Those specialists had been paid for out of coronavirus relief funds, which run out later this year.
So TUSD Superintendent Gabe Trujillo wants to move that program under the umbrella of desegregation.
This is an option now that the district is out from under a four-decades-old U.S. District Court judge’s order mandating desegregation efforts monitored by the courts.
The district can still collect taxes and still spend deseg tax money without that money counting toward constitutional spending limits. They just have to spend the money on populations the court order focused on and in this case, it was Latino and African American students.
Trujillo says these students benefit from interventionists. These educators immediately help students having problems. They’ll teach the quadratic equation but won’t go back to algebra’s first principals.
Activists who have long been on the district to make the administrators follow court orders are not happy with this development and made their feelings known during public hearings about Trujillo’s proposal.
The Governing Board heard those complaints two weeks ago and kept their opinions largely to themselves as they digested the plans and oppositions.
We’ll see where it ends up.
The Vail Unified School District may be on the verge of starting construction on Rocking K Middle School.
The Arizona School Facilities Board approved $19 million for the project but the local district board must kick in $14 million to get the process rolling.
Vail voters approved the project as part of a 2018 school bond that will cover $9 million of the cost.
Arizona’s Department of Education requires that school districts update their parent-involvement plans. The U.S. Department of Education’s Title I program also requires these plans to get federal money to help low-income students.
Vail’s plan is more of a concept to ask for strategies, guidelines and actions to get parents involved at the district level. The board is under zero obligation to change this but has to re-approve it.
Vaya con dios, Thomas Jacobs
The Flowing Wells Unified School District Governing Board will discuss how to proceed now that 20-year incumbent Thomas Jacobs has retired from the board.
The board will not be picking a replacement. That job falls to Pima County Schools Superintendent Dustin Williams.
The school board will also vote on changes to the district’s retention policies. District leaders met with teachers, specialists and parents to come up with ways to keep employees on board given the reality of limited resources.
Employees at Amphitheater Unified School District will no longer have to reimburse their pay for jury duty but will be precluded from taking hourly increments of sick leave. Going home ill now requires a four-hour hit to sick time.
These are part of two new policies that the Amphi board will update during Tuesday’s meeting.
Board members will also consider changes to the code of conduct. It’s done every year after getting stakeholder group suggestions.
The district staff has yet to provide a copy of the draft the board would approve.
How do you tell a trout from a lawyer?
The Nogales City Council will vote on whether to hire Mesa law firm Pierce Coleman as its “city attorney.”
The contract is for a base rate of $15,000 month. This will be a retainer and the firm will charge $295 per hour for partners’ work, $225 per hour for associates and $125 for 60 minutes of paralegal work.
Pierce Coleman is either a really lousy firm or they are giving the city a really good rate.
Elsewhere this week, it’s kind of quiet.
The Sahuarita Town Council will vote Monday on whether to enter into a fishing program with the Arizona Game and Fish Department.
The urban fishing deal with the state would require the town to do the public outreach and take care of Sahuarita Lake. It will also pay $20,000 a year to the state to keep the program funded.
Game and Fish will provide the rainbow trout and maintain the population.
Awesomely, McAwesome. The rainbow trout to be stocked are, of course, several notches below large mouth bass for real anglers. Still, they can be fun. Rainbow trout are tastier than bass with an egg wash and a flour dredge.

■ ■ ■ ■ ■

* _Instructions to follow_
Which school districts are named in the source text above? List every one.

■ ■ ■ ■ ■

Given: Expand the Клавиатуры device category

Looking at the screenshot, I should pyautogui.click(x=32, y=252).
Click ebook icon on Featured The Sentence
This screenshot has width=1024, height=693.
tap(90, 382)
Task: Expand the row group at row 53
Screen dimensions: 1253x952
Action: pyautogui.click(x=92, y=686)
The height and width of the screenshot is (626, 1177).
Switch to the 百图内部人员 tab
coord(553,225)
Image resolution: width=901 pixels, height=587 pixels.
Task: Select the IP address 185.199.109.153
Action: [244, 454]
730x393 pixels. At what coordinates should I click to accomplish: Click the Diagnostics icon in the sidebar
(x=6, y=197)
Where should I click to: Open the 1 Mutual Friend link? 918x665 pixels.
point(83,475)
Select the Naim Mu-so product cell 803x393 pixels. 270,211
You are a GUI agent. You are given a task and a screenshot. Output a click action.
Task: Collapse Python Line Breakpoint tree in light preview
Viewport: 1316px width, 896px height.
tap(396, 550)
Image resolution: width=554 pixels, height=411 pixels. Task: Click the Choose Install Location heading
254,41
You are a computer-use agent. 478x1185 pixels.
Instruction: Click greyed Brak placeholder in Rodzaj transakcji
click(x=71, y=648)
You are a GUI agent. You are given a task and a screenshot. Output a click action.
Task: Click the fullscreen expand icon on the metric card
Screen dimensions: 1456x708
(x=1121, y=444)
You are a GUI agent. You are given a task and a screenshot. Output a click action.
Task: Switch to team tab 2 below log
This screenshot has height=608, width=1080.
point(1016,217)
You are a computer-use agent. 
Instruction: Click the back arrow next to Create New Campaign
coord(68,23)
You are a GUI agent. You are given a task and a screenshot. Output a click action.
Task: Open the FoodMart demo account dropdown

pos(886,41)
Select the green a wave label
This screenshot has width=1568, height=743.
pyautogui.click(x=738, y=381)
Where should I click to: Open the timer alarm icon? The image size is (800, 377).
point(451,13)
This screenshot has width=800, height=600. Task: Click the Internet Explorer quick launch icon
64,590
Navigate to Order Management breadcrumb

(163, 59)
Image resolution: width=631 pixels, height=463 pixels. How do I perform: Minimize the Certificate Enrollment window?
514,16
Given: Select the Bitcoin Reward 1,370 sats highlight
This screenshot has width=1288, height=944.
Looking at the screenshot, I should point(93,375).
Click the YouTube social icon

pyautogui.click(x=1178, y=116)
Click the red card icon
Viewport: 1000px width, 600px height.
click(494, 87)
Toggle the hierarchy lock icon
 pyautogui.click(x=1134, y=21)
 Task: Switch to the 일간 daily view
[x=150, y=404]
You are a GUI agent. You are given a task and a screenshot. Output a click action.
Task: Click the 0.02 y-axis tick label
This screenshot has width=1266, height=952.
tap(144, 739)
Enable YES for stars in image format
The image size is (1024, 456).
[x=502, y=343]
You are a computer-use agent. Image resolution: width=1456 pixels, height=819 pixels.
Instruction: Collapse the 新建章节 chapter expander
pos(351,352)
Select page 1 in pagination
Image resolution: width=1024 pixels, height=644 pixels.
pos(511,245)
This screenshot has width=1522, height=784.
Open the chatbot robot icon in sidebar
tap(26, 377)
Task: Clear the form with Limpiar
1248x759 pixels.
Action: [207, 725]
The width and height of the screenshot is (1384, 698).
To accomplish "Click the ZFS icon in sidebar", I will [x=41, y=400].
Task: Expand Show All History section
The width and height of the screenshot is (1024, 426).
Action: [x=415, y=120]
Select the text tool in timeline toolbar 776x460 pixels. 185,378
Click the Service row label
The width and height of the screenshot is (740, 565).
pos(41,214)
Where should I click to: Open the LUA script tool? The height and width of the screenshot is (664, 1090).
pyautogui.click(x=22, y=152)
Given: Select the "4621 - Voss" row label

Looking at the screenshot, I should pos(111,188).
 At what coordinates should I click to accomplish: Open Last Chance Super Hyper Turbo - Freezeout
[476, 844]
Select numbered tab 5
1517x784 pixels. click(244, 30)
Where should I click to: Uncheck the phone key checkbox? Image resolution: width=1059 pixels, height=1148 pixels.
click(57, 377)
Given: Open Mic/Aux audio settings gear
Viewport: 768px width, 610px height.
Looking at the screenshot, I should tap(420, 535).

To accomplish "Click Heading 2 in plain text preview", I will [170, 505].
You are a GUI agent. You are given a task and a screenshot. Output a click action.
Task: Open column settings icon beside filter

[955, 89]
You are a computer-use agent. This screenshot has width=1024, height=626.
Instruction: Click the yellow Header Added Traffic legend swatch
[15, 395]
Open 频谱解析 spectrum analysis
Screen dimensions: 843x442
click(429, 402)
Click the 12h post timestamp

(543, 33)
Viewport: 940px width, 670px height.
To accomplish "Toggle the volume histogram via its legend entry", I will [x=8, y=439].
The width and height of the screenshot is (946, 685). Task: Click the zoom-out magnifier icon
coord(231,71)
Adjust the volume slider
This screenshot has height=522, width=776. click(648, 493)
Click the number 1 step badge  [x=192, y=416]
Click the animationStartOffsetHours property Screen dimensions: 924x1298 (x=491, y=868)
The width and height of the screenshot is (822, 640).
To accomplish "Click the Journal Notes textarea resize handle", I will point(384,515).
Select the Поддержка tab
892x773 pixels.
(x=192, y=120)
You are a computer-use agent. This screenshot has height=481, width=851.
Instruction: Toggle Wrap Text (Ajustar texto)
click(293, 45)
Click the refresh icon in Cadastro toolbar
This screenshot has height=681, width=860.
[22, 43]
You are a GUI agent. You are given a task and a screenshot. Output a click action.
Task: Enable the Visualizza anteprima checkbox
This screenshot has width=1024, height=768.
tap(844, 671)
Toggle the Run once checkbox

■ ■ ■ ■ ■

* _Output for this task_
TUSD
Vail Unified School District
Flowing Wells Unified School District
Amphitheater Unified School District